26. Januar 2002

Eindrucksvolle Wiederentdeckung: Norbert von Hannenheim

Im Rahmen des Internationalen Symposions „Schönbergs Berliner Schule“ fanden zwischen dem 30. November und dem 2. Dezember letzten Jahres in der Akademie der Künste in Berlin vier Kammermusikkonzerte mit Werken von Schönberg-Schülern, begleitet von fünf Vorträgen und einer Ausstellung, statt. Im Mittelpunkt des Symposions stand der 1898 in Hermannstadt geborene und 1944 wahrscheinlich ermordete Komponist Norbert von Hannenheim, einer der Meisterschüler Arnold Schönbergs.
In den vier Kammermusikkonzerten in der Akademie der Künste in Berlin kam es zur ersten Gesamtaufführung und zum Teil Uraufführung der Streichquartette von Hannenheims. Außerdem wurden eine Sonate für Viola und Klavier, eine Suite für Viola und Klavier sowie die Rilke-Lieder für Sopran und Orchester zu Gehör gebracht. Klaviersonaten Norbert von Hannenheims erklangen bei der Eröffnung der Ausstellung, wobei es sich bei sämtlichen Kompositionen „für Interpreten und Hörer in gleicher Weise um anspruchsvolle Stücke handelt, deren zwischen Melancholie und Aggressivität schwankender Charakter, die Stimmung Hannenheims in den späten dreißiger Jahren widerspiegeln mag“, so Ludwig Holtmeier in seinem Einführungsvortrag. In einer kurzen Werkanalyse ging Holtmeier auf das 1928 entstandene Streichtrio ein, dessen kompromisslose Linearität ihn faszinierte und das im Nachlass von Alban Berg aufgefunden worden war. Überhaupt folgten Hannenheims Werke - so Holtmeier - formal weniger stark den Wiener klassischen Modellen wie sonst in der Schönbergschule üblich, sondern orientierten sich eher an vorklassischen Satzmodellen wie der Passacaglia, die allerdings gänzlich neuartige Prägungen erhielten.

----------

Auszuführende Aufgabe:
Schreiben Sie den Bericht über Norbert von Hannenheim von „Eindrucksvolle Wiederentdeckung: Norbert“ bis „Meisterschüler Arnold Schönbergs.“ neu und setzen Sie dabei überall „Kongresses“ anstelle von „Symposions“ ein. Das anschließende Material ist eigenständig und steht in keinem Zusammenhang mit dem Bericht.

Bereitgestelltes Material:
----------

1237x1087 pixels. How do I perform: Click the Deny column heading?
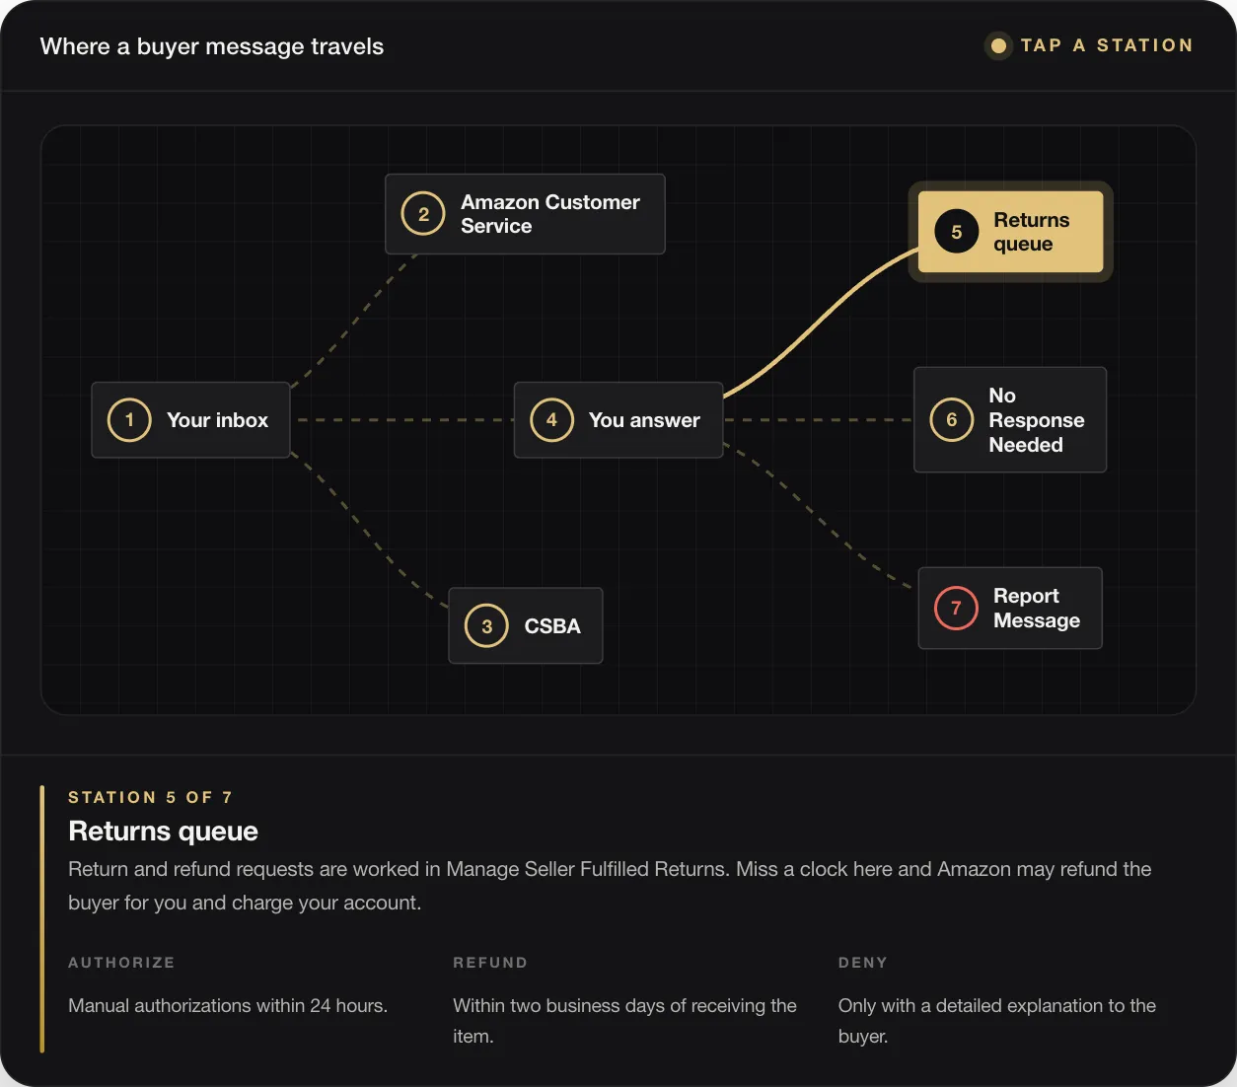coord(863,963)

----------

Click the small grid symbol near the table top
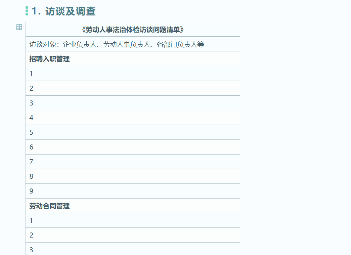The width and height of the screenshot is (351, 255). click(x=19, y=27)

----------

Ergebnis der Aufgabe:
Eindrucksvolle Wiederentdeckung: Norbert von Hannenheim

Im Rahmen des Internationalen Kongresses „Schönbergs Berliner Schule“ fanden zwischen dem 30. November und dem 2. Dezember letzten Jahres in der Akademie der Künste in Berlin vier Kammermusikkonzerte mit Werken von Schönberg-Schülern, begleitet von fünf Vorträgen und einer Ausstellung, statt. Im Mittelpunkt des Kongresses stand der 1898 in Hermannstadt geborene und 1944 wahrscheinlich ermordete Komponist Norbert von Hannenheim, einer der Meisterschüler Arnold Schönbergs.